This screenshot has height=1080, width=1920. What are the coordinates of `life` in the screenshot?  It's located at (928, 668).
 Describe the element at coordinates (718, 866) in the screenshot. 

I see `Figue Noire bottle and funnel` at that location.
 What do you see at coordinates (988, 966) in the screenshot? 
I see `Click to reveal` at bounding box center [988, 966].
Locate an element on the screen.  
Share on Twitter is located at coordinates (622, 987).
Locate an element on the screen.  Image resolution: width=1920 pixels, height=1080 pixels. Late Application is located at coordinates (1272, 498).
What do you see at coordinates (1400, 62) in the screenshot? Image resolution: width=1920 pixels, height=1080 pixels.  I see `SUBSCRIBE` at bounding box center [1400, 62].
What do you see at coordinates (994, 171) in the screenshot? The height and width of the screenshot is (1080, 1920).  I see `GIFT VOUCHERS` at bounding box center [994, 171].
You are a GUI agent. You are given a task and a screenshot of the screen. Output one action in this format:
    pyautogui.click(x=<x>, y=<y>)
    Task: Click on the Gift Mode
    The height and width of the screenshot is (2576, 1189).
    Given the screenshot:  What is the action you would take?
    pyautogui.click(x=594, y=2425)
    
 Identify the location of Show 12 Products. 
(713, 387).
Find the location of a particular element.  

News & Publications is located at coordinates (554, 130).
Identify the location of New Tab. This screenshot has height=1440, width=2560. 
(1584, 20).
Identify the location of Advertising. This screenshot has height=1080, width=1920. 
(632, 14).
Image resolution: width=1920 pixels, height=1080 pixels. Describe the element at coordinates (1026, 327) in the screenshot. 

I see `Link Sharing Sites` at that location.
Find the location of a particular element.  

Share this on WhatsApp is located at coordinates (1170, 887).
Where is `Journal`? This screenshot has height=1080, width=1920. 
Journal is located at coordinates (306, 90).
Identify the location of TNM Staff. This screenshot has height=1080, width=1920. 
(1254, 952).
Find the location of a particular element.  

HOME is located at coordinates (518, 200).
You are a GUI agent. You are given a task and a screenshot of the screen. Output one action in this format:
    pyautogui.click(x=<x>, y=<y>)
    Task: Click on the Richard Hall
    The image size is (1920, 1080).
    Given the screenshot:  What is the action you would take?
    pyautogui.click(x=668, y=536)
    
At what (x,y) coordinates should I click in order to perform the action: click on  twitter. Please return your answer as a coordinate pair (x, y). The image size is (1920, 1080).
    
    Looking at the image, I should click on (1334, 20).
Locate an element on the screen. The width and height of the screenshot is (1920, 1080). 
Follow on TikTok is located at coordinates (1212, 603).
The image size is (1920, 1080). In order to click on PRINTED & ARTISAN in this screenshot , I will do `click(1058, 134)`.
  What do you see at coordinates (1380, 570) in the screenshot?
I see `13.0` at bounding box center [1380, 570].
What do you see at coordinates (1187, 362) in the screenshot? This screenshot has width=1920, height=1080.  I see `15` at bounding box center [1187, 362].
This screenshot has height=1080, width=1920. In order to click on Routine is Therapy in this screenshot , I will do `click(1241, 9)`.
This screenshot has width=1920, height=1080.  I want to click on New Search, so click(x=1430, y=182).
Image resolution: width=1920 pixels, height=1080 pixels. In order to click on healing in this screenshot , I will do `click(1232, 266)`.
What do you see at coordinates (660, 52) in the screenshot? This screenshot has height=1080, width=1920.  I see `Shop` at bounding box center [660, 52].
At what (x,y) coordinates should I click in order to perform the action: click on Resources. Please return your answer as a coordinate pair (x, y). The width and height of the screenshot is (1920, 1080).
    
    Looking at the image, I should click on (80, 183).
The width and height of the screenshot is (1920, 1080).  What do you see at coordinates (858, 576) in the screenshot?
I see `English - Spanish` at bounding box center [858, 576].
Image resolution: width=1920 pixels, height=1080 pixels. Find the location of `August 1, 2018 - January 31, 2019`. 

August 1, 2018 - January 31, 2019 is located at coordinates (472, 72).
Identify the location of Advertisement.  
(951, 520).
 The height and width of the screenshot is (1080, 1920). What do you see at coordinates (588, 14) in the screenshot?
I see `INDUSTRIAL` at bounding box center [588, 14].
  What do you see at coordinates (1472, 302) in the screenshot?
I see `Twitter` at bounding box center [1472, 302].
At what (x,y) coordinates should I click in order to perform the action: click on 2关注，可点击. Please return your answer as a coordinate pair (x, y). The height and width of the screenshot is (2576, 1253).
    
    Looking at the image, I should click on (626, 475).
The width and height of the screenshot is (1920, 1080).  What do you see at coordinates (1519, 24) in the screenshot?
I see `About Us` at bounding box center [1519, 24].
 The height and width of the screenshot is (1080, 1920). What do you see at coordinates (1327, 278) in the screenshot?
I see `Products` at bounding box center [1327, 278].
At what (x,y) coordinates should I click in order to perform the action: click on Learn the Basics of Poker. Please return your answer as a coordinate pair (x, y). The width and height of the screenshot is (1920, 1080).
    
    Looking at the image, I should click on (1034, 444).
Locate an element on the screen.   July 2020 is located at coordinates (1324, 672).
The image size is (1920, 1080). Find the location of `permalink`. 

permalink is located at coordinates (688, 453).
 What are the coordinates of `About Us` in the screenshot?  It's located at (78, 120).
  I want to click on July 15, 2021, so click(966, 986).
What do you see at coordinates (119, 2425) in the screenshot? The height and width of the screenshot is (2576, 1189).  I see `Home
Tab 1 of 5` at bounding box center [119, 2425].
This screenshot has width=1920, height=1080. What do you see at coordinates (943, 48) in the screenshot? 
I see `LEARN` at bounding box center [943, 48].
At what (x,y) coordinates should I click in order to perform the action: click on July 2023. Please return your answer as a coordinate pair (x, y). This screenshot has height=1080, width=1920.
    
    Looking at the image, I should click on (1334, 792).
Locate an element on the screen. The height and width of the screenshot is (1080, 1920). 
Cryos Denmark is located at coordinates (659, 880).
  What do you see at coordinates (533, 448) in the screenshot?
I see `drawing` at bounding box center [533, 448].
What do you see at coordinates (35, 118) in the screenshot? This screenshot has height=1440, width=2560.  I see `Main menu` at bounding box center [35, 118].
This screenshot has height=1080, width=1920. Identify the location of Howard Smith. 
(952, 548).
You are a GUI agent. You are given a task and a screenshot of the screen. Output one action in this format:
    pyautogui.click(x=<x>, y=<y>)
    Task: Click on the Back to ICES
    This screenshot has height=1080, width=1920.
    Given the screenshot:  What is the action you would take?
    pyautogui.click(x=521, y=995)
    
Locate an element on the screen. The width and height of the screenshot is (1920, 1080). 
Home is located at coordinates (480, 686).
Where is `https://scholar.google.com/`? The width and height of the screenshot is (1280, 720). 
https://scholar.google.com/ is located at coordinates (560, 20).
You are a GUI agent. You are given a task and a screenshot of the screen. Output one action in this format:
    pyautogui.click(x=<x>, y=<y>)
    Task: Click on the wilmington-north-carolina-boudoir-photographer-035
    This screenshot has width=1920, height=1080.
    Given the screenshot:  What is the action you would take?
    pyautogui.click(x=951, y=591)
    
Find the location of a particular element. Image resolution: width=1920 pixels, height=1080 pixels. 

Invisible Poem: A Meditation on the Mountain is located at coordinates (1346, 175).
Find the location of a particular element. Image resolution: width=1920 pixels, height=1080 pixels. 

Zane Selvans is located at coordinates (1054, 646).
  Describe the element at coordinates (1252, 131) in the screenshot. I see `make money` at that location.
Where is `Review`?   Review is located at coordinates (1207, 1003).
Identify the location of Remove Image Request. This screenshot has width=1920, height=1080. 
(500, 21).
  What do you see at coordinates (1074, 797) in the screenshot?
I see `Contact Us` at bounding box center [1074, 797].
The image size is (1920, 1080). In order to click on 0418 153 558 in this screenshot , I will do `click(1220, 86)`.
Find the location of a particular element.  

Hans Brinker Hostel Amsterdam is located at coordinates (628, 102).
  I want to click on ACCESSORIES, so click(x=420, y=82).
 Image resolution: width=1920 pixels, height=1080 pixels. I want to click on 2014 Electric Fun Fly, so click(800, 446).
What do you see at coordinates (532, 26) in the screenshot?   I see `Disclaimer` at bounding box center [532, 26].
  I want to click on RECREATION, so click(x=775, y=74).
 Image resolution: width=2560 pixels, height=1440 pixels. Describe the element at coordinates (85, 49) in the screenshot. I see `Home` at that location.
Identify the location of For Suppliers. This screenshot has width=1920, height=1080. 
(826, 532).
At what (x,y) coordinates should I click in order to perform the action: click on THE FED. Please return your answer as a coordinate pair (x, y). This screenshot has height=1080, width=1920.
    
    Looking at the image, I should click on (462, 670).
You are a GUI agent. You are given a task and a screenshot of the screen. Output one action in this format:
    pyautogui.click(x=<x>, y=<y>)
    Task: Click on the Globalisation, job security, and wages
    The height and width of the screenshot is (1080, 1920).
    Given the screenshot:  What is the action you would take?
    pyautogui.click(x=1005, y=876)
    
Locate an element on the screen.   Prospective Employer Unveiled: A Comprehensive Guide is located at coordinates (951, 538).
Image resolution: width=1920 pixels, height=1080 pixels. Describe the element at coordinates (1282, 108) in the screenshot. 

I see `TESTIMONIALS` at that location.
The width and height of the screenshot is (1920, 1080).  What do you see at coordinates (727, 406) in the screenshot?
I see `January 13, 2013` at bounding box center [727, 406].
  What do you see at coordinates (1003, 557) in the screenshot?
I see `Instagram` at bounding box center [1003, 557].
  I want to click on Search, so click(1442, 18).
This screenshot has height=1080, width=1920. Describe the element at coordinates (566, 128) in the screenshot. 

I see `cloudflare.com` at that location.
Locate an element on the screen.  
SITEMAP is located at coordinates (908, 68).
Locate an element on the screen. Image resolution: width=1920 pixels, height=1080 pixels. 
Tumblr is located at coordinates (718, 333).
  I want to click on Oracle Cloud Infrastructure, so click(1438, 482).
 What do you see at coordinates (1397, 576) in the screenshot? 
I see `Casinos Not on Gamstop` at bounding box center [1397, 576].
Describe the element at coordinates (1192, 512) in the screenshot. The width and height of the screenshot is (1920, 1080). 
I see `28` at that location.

• • • • • • •

*What this task involves*: Put the stretch of items from the line that contains "coordinates (1272, 498)." through the line that contains "(1254, 952)." into a JSON list of strings, one string per line, with blank lines left out.

*Result below*:
[
  "Locate an element on the screen.  Image resolution: width=1920 pixels, height=1080 pixels. Late Application is located at coordinates (1272, 498).",
  "What do you see at coordinates (1400, 62) in the screenshot? Image resolution: width=1920 pixels, height=1080 pixels.  I see `SUBSCRIBE` at bounding box center [1400, 62].",
  "What do you see at coordinates (994, 171) in the screenshot? The height and width of the screenshot is (1080, 1920).  I see `GIFT VOUCHERS` at bounding box center [994, 171].",
  "You are a GUI agent. You are given a task and a screenshot of the screen. Output one action in this format:",
  "    pyautogui.click(x=<x>, y=<y>)",
  "    Task: Click on the Gift Mode",
  "    The height and width of the screenshot is (2576, 1189).",
  "    Given the screenshot:  What is the action you would take?",
  "    pyautogui.click(x=594, y=2425)",
  " Identify the location of Show 12 Products. ",
  "(713, 387).",
  "Find the location of a particular element.  ",
  "News & Publications is located at coordinates (554, 130).",
  "Identify the location of New Tab. This screenshot has height=1440, width=2560. ",
  "(1584, 20).",
  "Identify the location of Advertising. This screenshot has height=1080, width=1920. ",
  "(632, 14).",
  "Image resolution: width=1920 pixels, height=1080 pixels. Describe the element at coordinates (1026, 327) in the screenshot. ",
  "I see `Link Sharing Sites` at that location.",
  "Find the location of a particular element.  ",
  "Share this on WhatsApp is located at coordinates (1170, 887).",
  "Where is `Journal`? This screenshot has height=1080, width=1920. ",
  "Journal is located at coordinates (306, 90).",
  "Identify the location of TNM Staff. This screenshot has height=1080, width=1920. ",
  "(1254, 952)."
]